André Glucksmann says it in Les maîtres penseurs, a beautiful book that we can read more freely today than when it appeared in 1977 – context and contextualization also saturate very often, limiting the possible effects of a work to its historical framework.

Saturating philosophy seeks to solve the paradoxes and the holes that the different Socrateses continue to open, closing knowledge upon itself, eliminating (“solving”) everything that does not fit, all of the contradictions; to heal wounds.

But we are only given to breathe through wounds, although it hurts to keep them open.

Philosophy always oscillates between saturation and interruption, between the master thinkers and the masters who take us nowhere, between knowledge as the privilege of some elites and the non-knowledge common to the most common of mortals, such as language, the ability to question.

5. Just as questions and paradoxes are holes in the realm of power-knowing, social movements are holes in the realm of power-doing. Interruptions of the authorised order of what is possible and opening up of new ones, experimentation with other forms of life.

“Things are like this” repeat all the speeches of the left and the right. All existing options fight each other so as to seize power. But “everything that competes, basically collaborates,” as our local Socrates, Agustín García Calvo, said. The struggle for power leaves power intact, power changes hands but not its nature.

A movement is the irruption of thought in society. It opens up questions about life in common that did not exist before: questions about the relationship with work (labor movement), about the relationship between the sexes (feminist movement), about the relationship with nature (ecological movement). They are interruptions of the order through questions that are asked by placing the body in the street, interruptions of the answers without a question that fight each other to impose themselves.

It is the only possible democracy, a democracy of ignorant people, of those who do not know.

Politics is born as an opening of questions about how to live together through movements of society, but – just as we said about philosophy – it soon becomes the idea of a science of politics as government, as a vertical domain, as power separated from ordinary people.

The saturating power then also says: “movements are impossible”. For the same reasons that Socrates was in the end impossible: those who contest an order must have a proposed replacement order in their head – or they have it, but they hide it.

“And what do you propose?”, says the saturating power to the one who interrupts. It is not possible to challenge an order without having a replacement solution in mind. Whoever challenges power wants power or is at the service of the power of a foreign power. If you question A, it is because you are in favor of B or at the service of B. The one who does not know and asks should know – or already knows, but hides it. The issue is always to cover over the question, to not have to listen to it, to not get carried away by it, to not have to think. All the while, there is the desire to put the one who interrupts back on the chess board, to make him a functional adversary, the blacks of the whites or vice versa.

Above all, let no space of shared questions be opened, a space of ignorant people who rely on the power of non-knowing, a space where anyone fits, a space of common language.

---+---

> [TO-DO LIST]
[1] Whom does the passage call "our local Socrates"?
[2] Please put the records from the line with "You are a computer-use" through the end of the records into a Markdown table with the columns No. and Text, one row per line, leaving out blank lines.
The passage has no connection to the records.

[Data records]
---+---

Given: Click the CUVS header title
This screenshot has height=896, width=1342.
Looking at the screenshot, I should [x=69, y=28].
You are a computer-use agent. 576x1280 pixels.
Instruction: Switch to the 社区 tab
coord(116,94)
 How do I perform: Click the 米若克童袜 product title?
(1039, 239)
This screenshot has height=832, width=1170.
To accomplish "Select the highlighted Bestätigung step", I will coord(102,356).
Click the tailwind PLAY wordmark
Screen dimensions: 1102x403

---+---

> [THE RESULTS]
[1] Agustín García Calvo

[2]
| No. | Text |
|---|---|
| 1 | You are a computer-use agent. 576x1280 pixels. |
| 2 | Instruction: Switch to the 社区 tab |
| 3 | coord(116,94) |
| 4 |  How do I perform: Click the 米若克童袜 product title? |
| 5 | (1039, 239) |
| 6 | This screenshot has height=832, width=1170. |
| 7 | To accomplish "Select the highlighted Bestätigung step", I will coord(102,356). |
| 8 | Click the tailwind PLAY wordmark |
| 9 | Screen dimensions: 1102x403 |